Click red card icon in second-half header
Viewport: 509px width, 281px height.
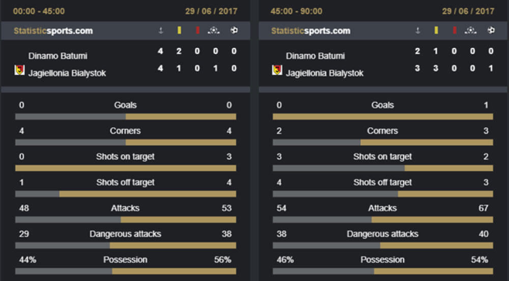coord(455,30)
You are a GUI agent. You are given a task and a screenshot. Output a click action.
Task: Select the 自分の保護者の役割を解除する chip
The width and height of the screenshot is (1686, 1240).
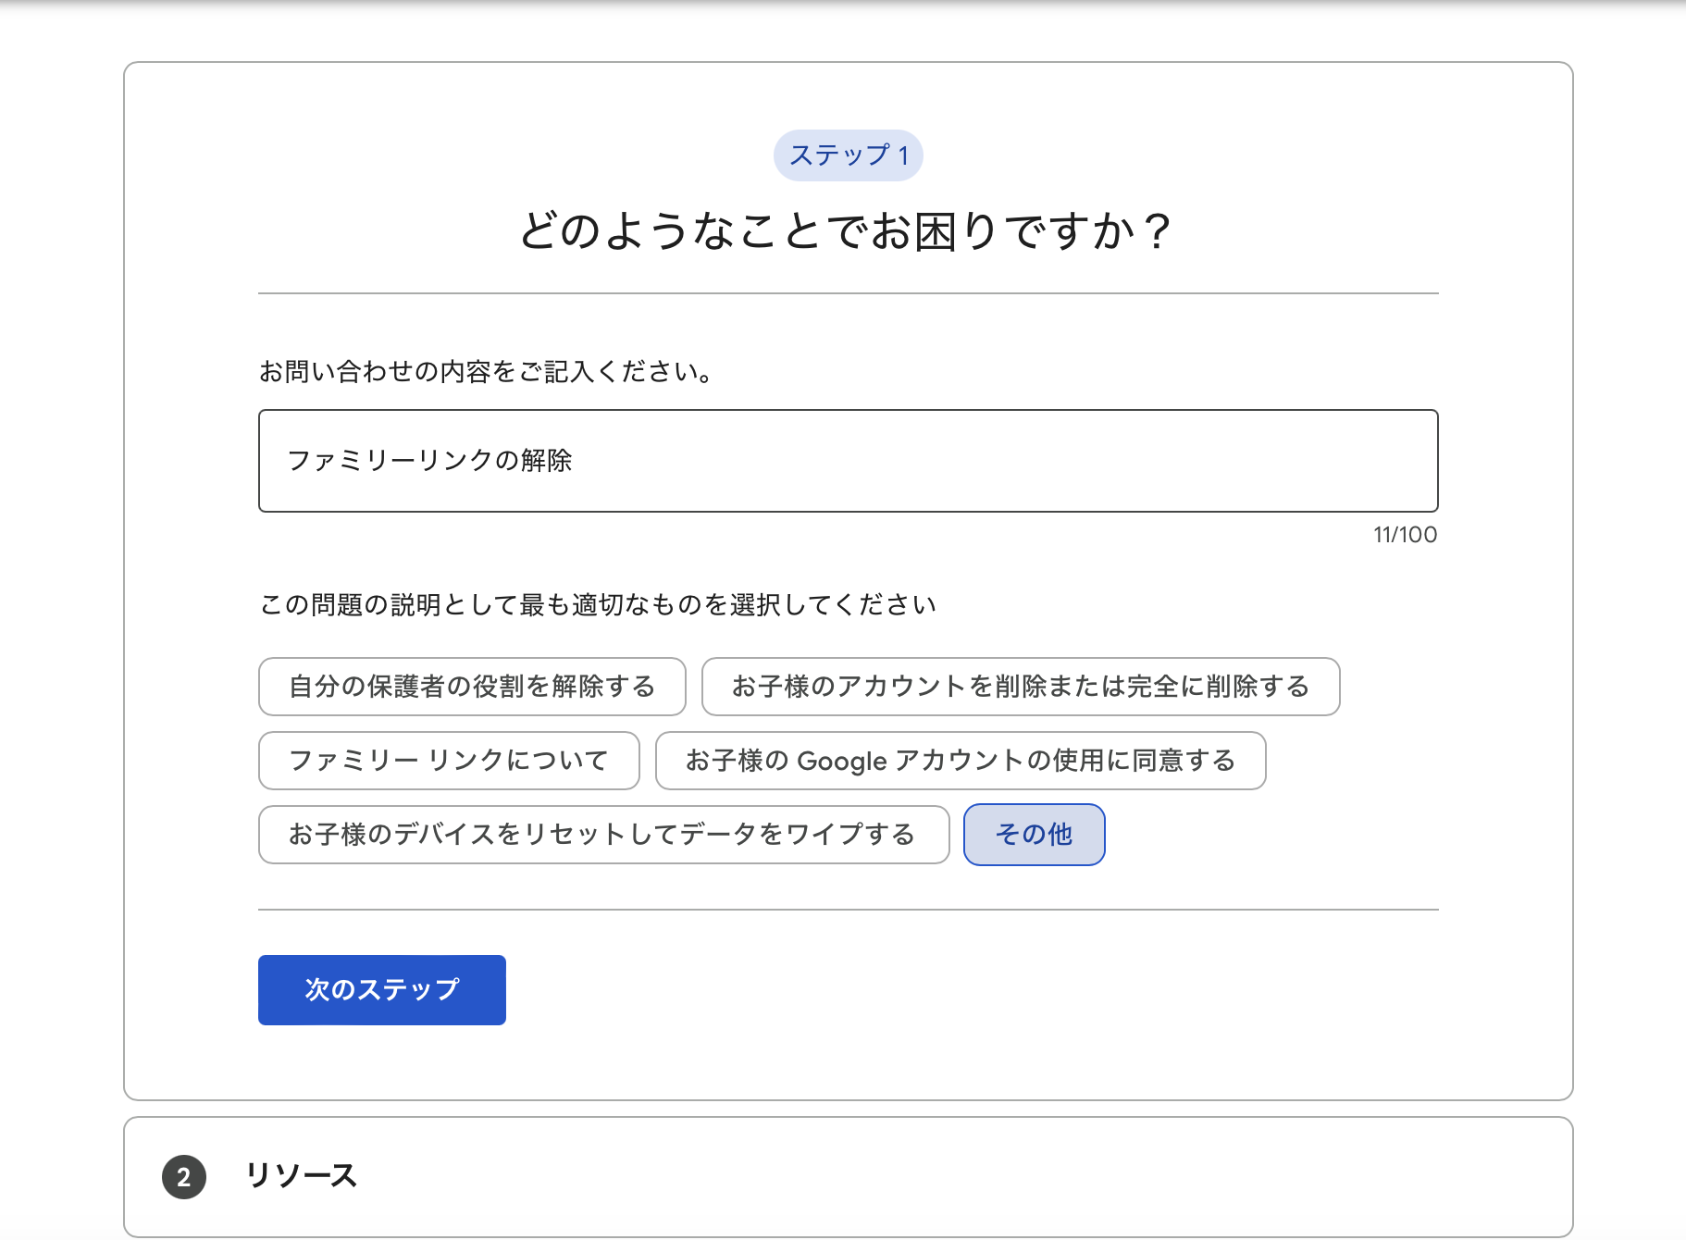point(472,687)
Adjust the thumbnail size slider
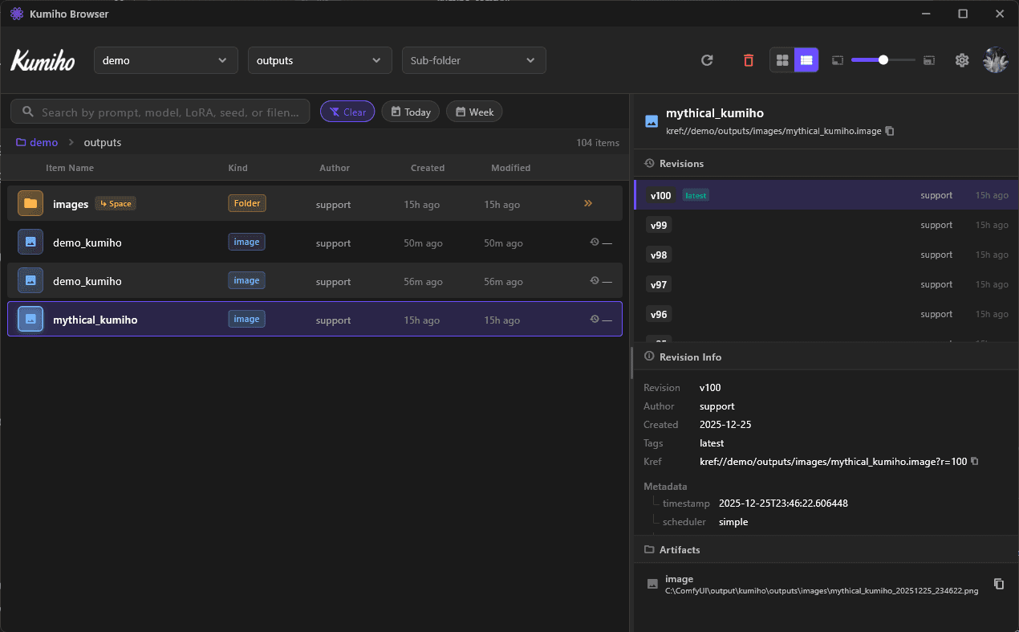Image resolution: width=1019 pixels, height=632 pixels. coord(882,59)
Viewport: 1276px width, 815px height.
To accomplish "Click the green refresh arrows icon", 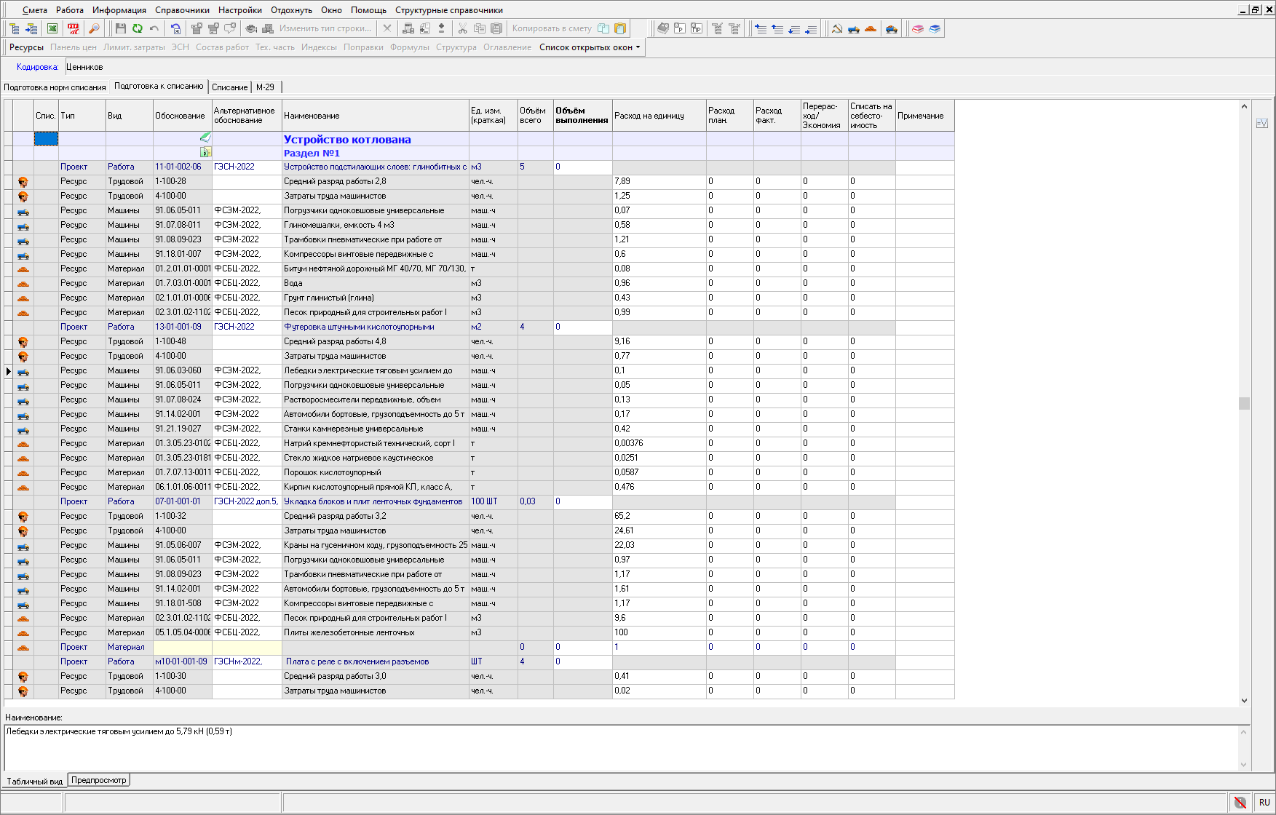I will coord(137,28).
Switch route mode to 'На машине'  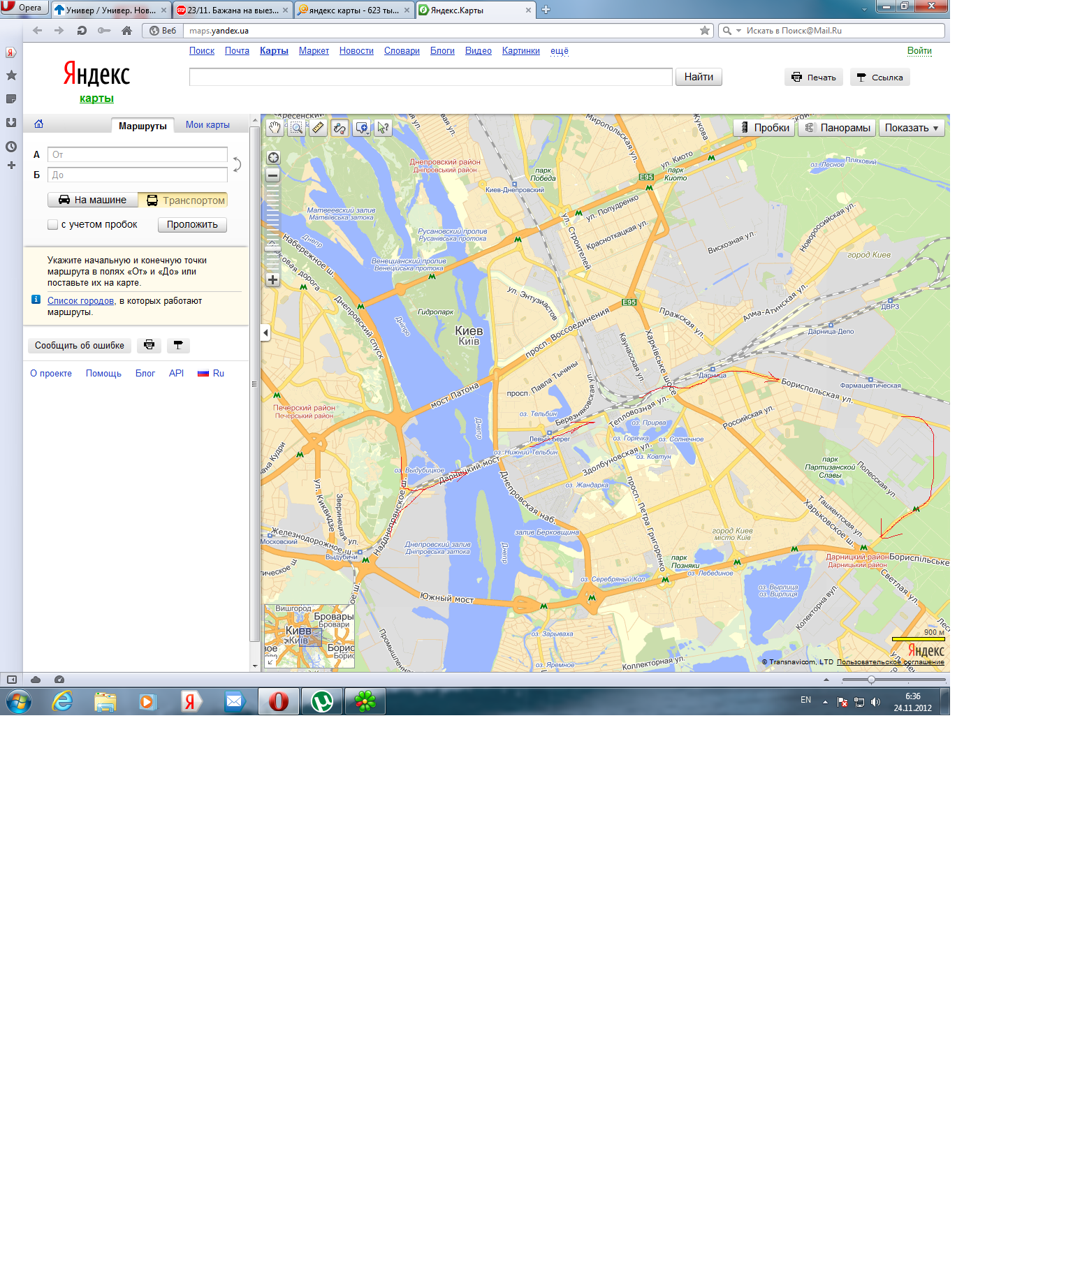click(x=93, y=200)
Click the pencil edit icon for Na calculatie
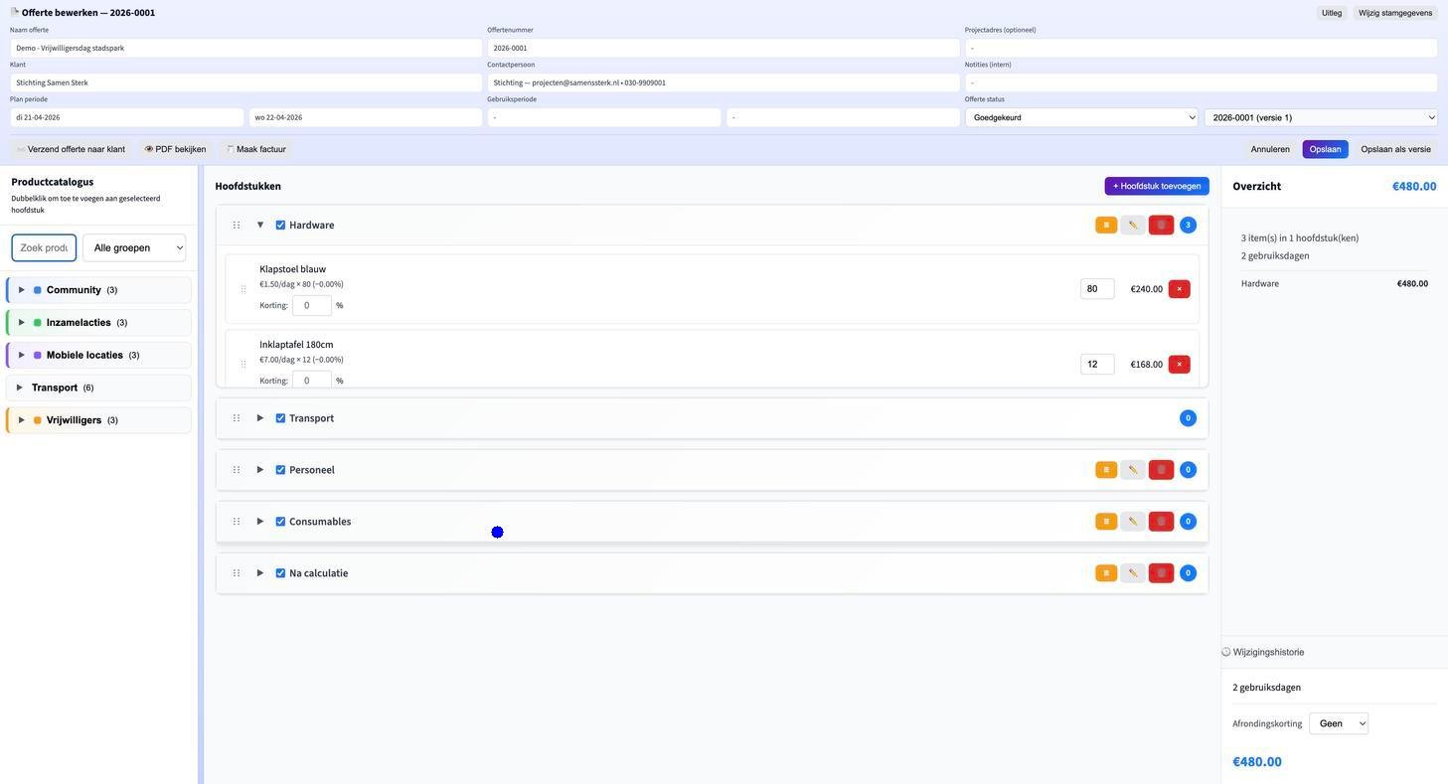 1133,573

————————

▶ **HOW TO COMPLETE THIS TASK**
The line with "Viewport: 1276px width, 815px height." ends the range, and the first line of the data begins it; repeat exactly those lines and nothing more, omitting pictures.

▶ **EXERCISE ANSWER**
Click red card icon in second-half header
Viewport: 509px width, 281px height.
coord(455,30)
You are a GUI agent. You are given a task and a screenshot. Output a click action.
Task: Select the 自分の保護者の役割を解除する chip
The width and height of the screenshot is (1686, 1240).
point(472,687)
Adjust the thumbnail size slider
Image resolution: width=1019 pixels, height=632 pixels. coord(882,59)
Viewport: 1276px width, 815px height.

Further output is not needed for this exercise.